• RECORDS SHOWN:
::::
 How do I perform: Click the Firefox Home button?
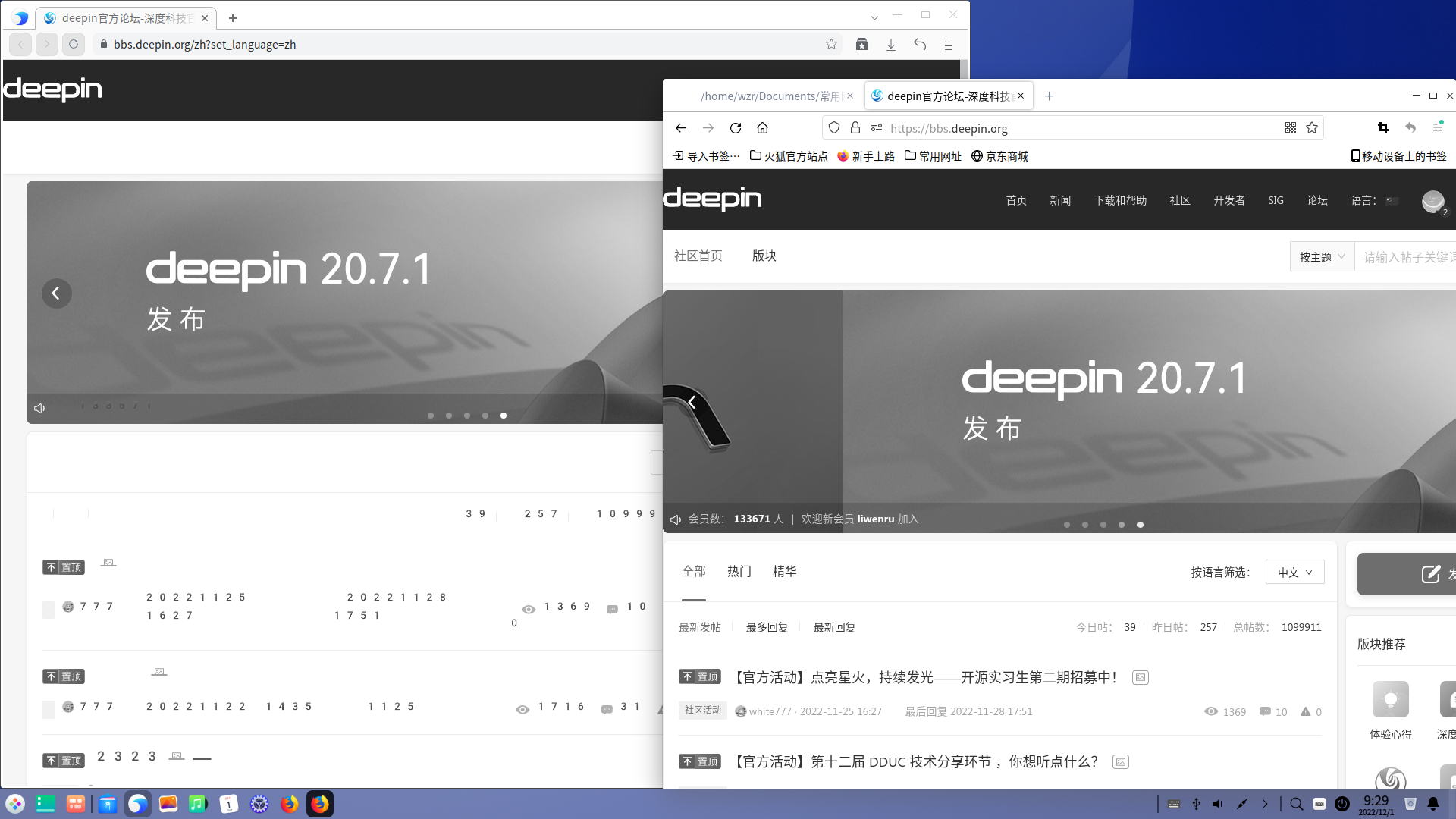click(x=762, y=127)
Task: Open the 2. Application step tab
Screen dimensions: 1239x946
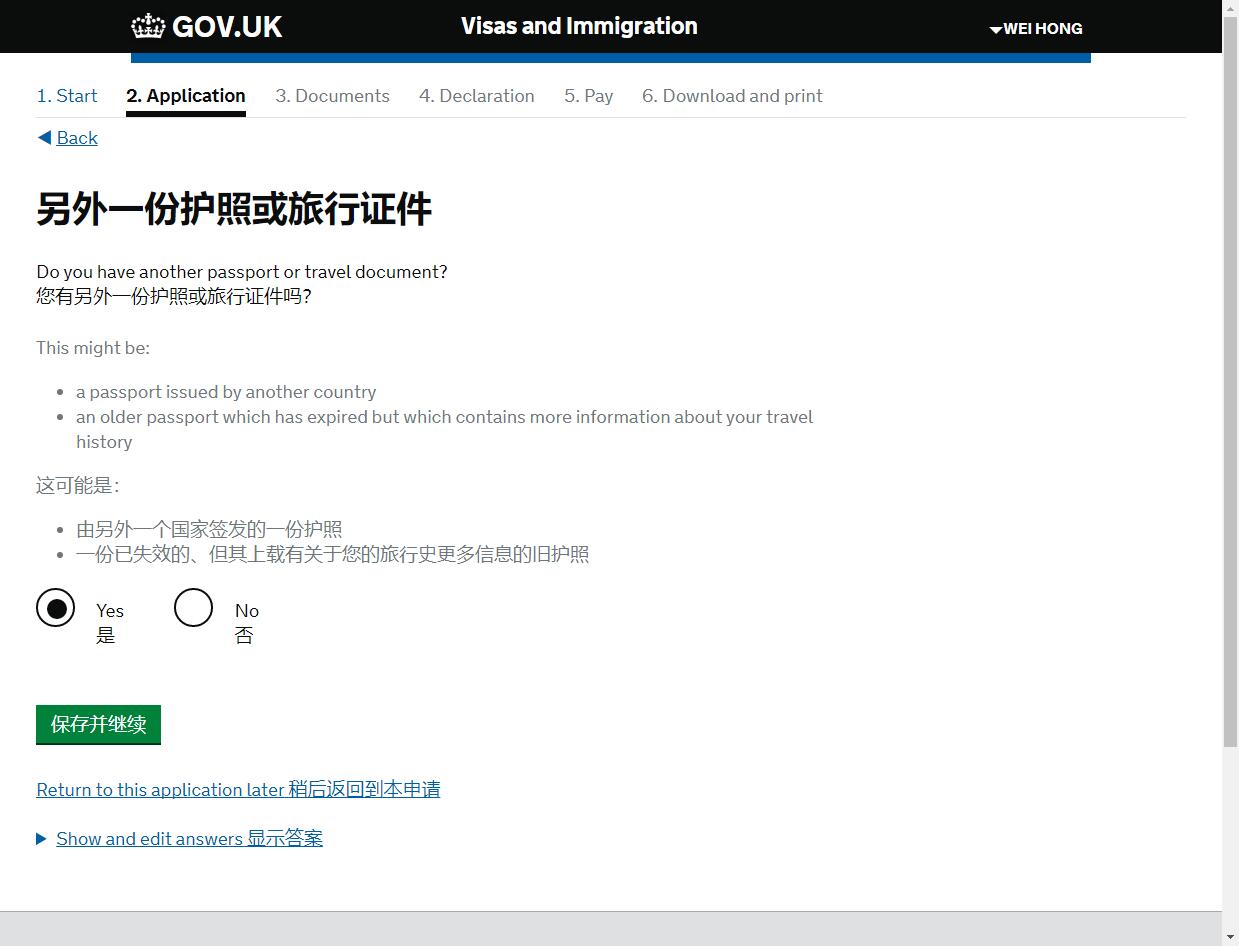Action: (186, 96)
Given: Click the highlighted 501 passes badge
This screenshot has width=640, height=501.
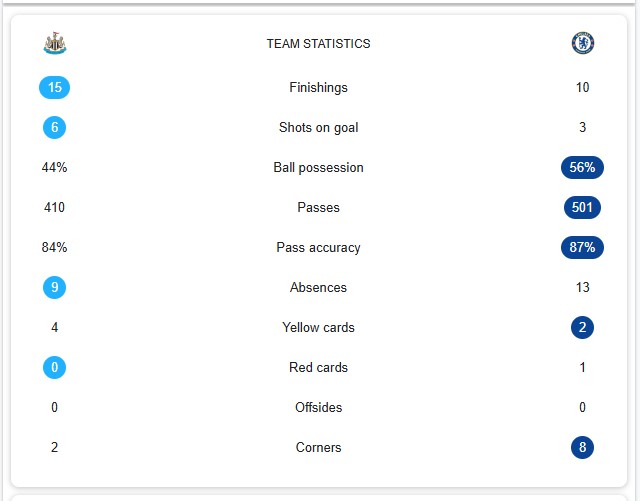Looking at the screenshot, I should pos(582,207).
::::
Copy out word for word the stretch of the data from the line containing "Task: Open the 2. Application step tab" through the end of the data, including both ends. Leave the pictures out.

Task: Open the 2. Application step tab
Screen dimensions: 1239x946
Action: (186, 96)
Given: Click the highlighted 501 passes badge
This screenshot has width=640, height=501.
Looking at the screenshot, I should pos(582,207).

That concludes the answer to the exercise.